Variation in SWI/SNF chromatin remodeling complex proteins is associated with alcohol dependence and antisocial behavior in human populations
October 5, 2017
Mathies LD, Aliev F, COGA Investigators, Davies AG, Dick DM, Bettinger JC
Alcohol. Clin. Exp. Res. 2017 41(12): 2033-2040 doi: 10.1111/acer.13514. PMCID: PMC5711565
BACKGROUND: Testing for direct gene or single nucleotide polymorphism replication
of association across studies may not capture the true importance of a candidate
locus; rather, we suggest that relevant replication across studies may be found
at the level of a biological process. We previously observed that variation in 2
members of the switching defective/sucrose nonfermenting (SWI/SNF) chromatin
remodeling complex is associated with alcohol dependence (AD) in the Irish
Affected Sib Pair Study for Alcohol Dependence. Here, we tested for association
with alcohol-related outcomes using a set of genes functioning in the SWI/SNF
complex in 2 independent samples.
METHODS: We used a set-based analysis to examine the 29 genes of the SWI/SNF
complex for evidence of association with (i) AD in the adult Collaborative Study
on the Genetics of Alcoholism (COGA) case-control sample and (ii) antisocial
behavior, hypothesized to be a genetically related developmental precursor, in a
younger population sample (Spit for Science [S4S]).

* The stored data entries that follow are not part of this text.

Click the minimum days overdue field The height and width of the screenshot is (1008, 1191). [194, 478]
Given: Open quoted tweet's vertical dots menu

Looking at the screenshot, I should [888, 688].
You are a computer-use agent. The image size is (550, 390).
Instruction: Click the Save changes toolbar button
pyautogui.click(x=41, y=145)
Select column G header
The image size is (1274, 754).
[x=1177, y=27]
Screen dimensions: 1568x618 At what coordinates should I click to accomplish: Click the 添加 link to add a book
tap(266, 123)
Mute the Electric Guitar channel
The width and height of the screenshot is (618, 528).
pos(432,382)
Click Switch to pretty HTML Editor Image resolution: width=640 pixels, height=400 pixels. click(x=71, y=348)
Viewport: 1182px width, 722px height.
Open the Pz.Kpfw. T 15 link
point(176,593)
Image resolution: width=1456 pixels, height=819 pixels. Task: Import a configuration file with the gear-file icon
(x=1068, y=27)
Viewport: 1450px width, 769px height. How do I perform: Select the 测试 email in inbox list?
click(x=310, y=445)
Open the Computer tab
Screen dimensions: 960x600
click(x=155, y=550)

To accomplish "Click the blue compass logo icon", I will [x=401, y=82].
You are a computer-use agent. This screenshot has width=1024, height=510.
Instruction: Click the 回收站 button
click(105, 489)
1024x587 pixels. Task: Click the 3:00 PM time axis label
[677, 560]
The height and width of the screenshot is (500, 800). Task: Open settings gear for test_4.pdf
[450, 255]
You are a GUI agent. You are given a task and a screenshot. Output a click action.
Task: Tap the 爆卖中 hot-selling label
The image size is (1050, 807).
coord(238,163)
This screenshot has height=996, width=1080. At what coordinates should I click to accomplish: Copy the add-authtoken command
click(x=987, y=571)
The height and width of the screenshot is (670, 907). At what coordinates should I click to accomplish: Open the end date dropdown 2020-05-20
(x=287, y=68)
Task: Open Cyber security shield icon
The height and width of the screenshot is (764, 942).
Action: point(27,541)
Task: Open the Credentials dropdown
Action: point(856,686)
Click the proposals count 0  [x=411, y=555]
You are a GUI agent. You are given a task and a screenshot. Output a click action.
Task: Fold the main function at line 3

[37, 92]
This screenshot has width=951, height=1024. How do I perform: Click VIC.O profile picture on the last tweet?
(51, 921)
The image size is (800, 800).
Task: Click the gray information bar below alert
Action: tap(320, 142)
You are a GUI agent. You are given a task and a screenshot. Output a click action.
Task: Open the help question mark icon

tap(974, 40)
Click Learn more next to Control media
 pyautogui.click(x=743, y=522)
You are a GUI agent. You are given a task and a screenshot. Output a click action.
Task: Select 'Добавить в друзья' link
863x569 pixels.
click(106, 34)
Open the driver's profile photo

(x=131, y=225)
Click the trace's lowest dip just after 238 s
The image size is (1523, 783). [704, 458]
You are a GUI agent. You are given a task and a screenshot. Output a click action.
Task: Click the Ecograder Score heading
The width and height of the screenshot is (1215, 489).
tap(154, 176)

RESULTS: We found evidence for association of the SWI/SNF complex with AD in COGA
(p = 0.0435) and more general antisocial behavior in S4S (p = 0.00026). The genes
that contributed most strongly to the signal in COGA were SS18L1, SMARCD1, BRD7,
BCL7B, SMARCB1, and BCL11A. In the S4S sample, ACTB, ARID2, BCL11A, BCL11B,
BCL7B, BCL7C, DPF2, and DPF3 all contributed strongly to the signal.
CONCLUSIONS: We detected associations between the SWI/SNF complex and AD in an
adult population selected from treatment-seeking probands and antisocial behavior
in an adolescent population sample. This provides strong support for a role for
SWI/SNF in the development of alcohol-related problems.